Pasta with Peas and Ham in a Cream Sauce

2 tablespoons butter

1 onion, small diced

1 clove garlic, minced

3 oz. Ham cut into julienned strips

3/4 cup grated Parmesan

1 cup heavy cream

2 cups thawed frozen peas

1 lb. pasta, cooked al dente in salted boiling water

In a skillet, add butter and melt over low heat. Add the diced onions and garlic and saute until onions are translucent and not browned. Add the ham and cream . Simmer until slightly thickened. Stir in the Parmesan and peas. Add the cooked pasta to the skillet and toss. Cook the mixture tossing for a couple of minutes and serve immediately.

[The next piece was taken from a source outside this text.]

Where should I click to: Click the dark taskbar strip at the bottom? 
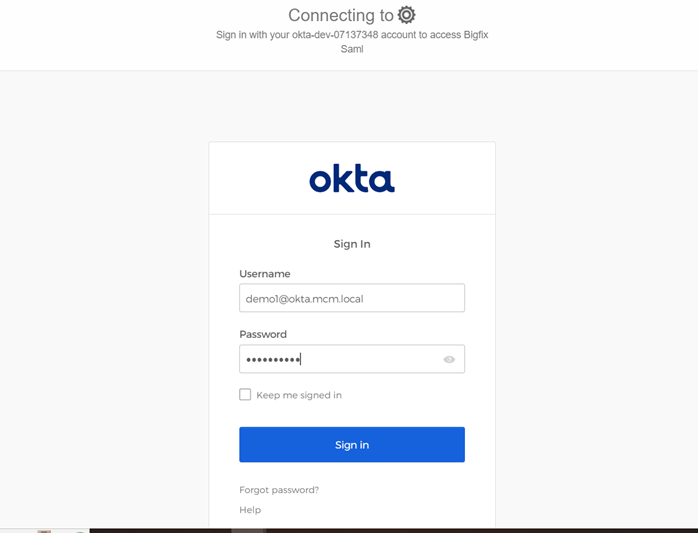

Peppered Steak Wraps are a quick lunch or dinner on hot days.


Peppered Steak Wraps

1 package of large burrito size tortillas

1 bunch green onions, sliced

1 red bell pepper, julienned

1 head romaine, sliced

1 1/2 lbs. sirloin steak

salt and pepper, to taste


1/4 cup balsamic vinegar

2 shallots, chopped

2 cloves garlic, minced

1/2 cup olive oil

1/4 cup mayonnaise

2 tsp. black pepper

1/2 cup grated Parmesan cheese

salt, to taste

Begin with preparing the dressing. Combine all the ingredients in a small bowl and whisk until well combined; set aside.

Heat a cast iron skillet to smoking hot. While pan is heating , season the steaks well with black pepper and salt. Sear the steaks about 4 minutes per side and place a pan to rest to absorb the juices. Slice the steak into very thin slices.

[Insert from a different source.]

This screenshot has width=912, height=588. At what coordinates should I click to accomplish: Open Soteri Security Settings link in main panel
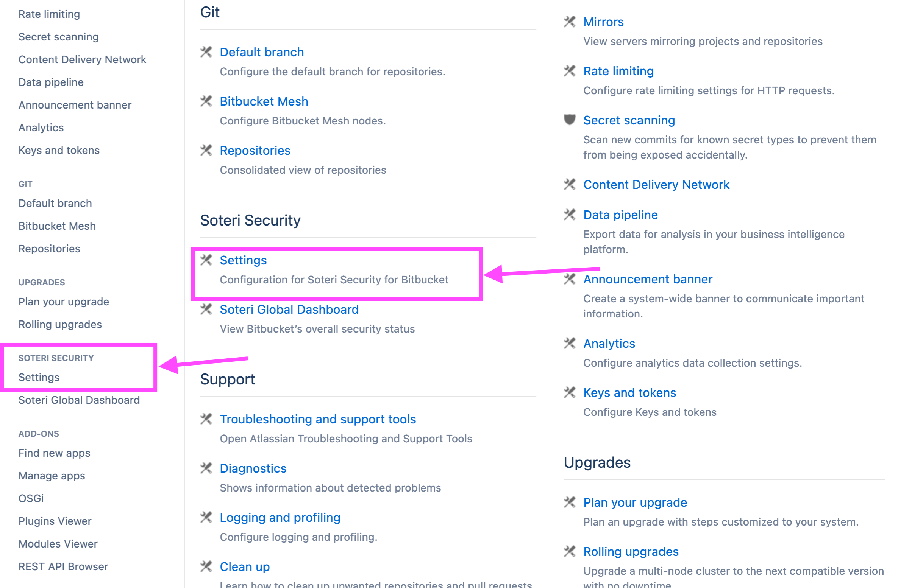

Place a tortilla on counter, add a small amount of romaine, bell pepper, green onions and top with steak. Drizzle dressing over the top ; to taste. Roll up like a burrito, enjoy.

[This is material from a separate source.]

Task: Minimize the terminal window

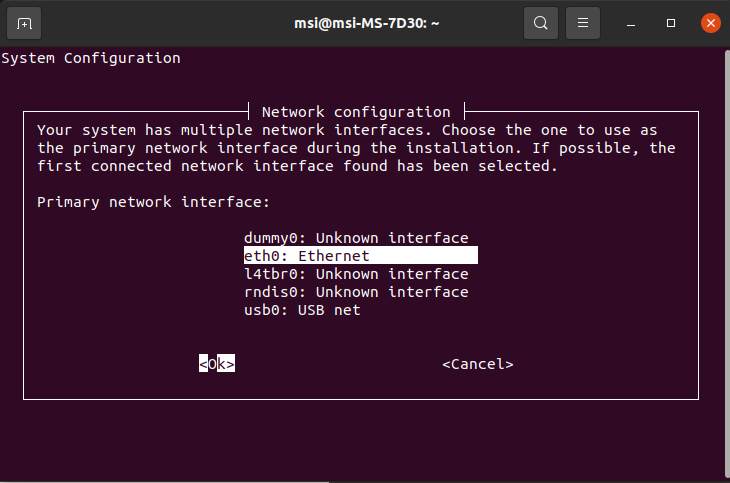Action: click(631, 23)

This is also amazing with grilled chicken.

Grilled Beef Tacos are a quick, refreshing, budget friendly meal.

Grilled Beef TacosImage


2 tablespoons chopped cilantro

1/4 cup red onion, small dice

4 ripe Roma tomatoes, seeded and diced

2 jalapenos, seeded and  small dice

3 tablespoons lime juice

1 tsp. salt

1/2 tsp. black pepper


2 avocados, pitted, peeled and diced

2 tomatoes, seeded and diced

1/4 cup chopped cilantro

6 green onions, sliced

1/4 head cabbage, shredded

1 1/2 lbs. skirt steak

salt and pepper; to taste

2 cloves garlic , minced

2 tablespoon olive oil

juice from 1 lime

12 large corn tortillas

Combine all ingredients for the salsa and set aside.

Just before you grill, prepare the tortillas. Dip the tortillas in water and grill 30 seconds on each side . Wrap in a damp towel until ready to make tacos.

Season the steaks with salt and pepper. Rub in the garlic and olive oil. Drizzle on the lime juice. Grill over high heat or hot coals until evenly seared , about 2 minutes per side. Remove and allow to rest before thinly slicing against the grain.